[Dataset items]
++++++
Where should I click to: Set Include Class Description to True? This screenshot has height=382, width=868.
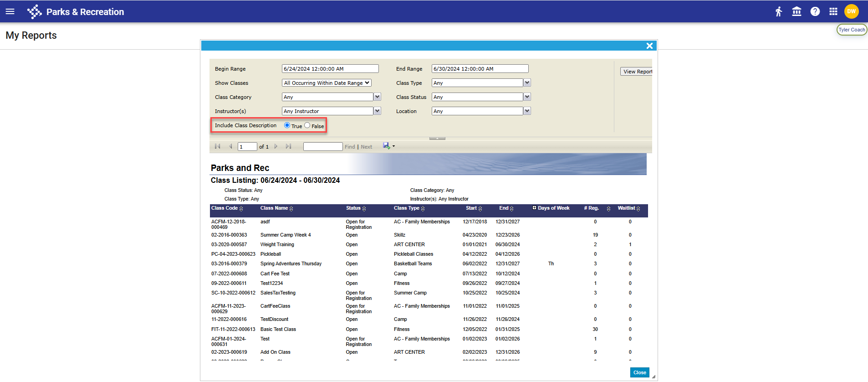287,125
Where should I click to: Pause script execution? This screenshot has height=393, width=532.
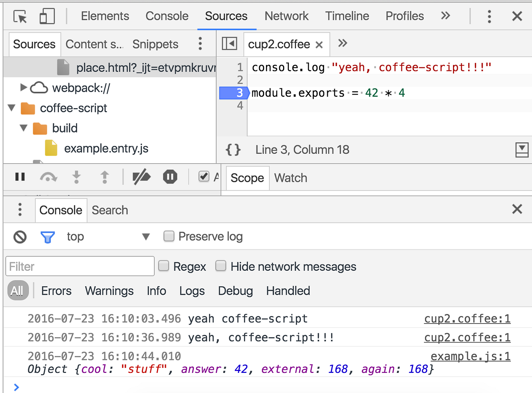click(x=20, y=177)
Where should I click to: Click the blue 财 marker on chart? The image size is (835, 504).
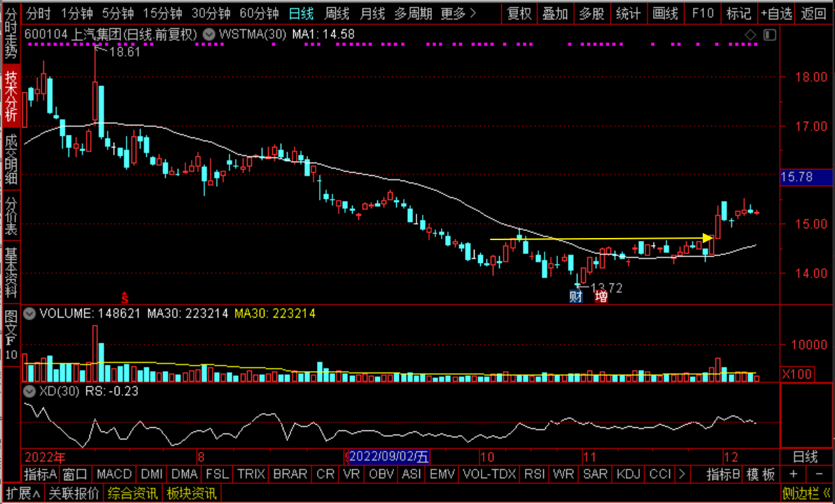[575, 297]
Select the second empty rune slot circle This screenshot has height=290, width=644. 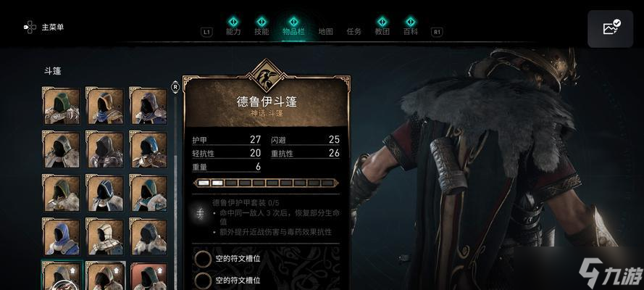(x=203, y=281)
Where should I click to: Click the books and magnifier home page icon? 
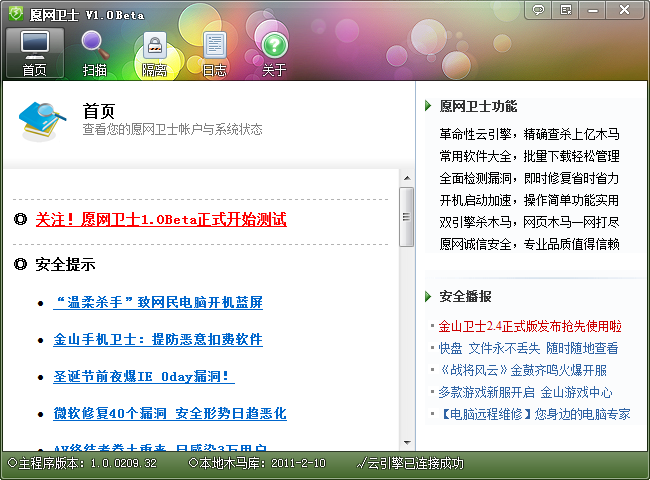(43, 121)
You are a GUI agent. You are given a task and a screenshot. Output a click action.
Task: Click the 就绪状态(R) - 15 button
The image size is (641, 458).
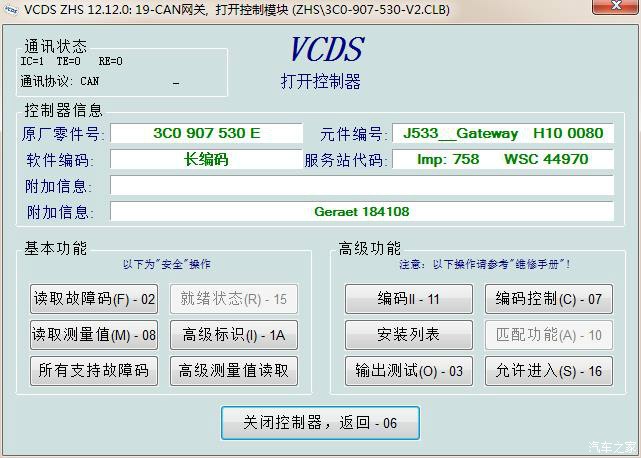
++++++
Give again, word for word, only the lines from the one with "Where should I click to: Click the books" through the last line of the entries, both included; no pictures go in the copy.

» **Output of the exercise**:
Where should I click to: Click the books and magnifier home page icon? 
(43, 121)
You are a GUI agent. You are given a task and a screenshot. Output a click action.
Task: Click the 就绪状态(R) - 15 button
The image size is (641, 458).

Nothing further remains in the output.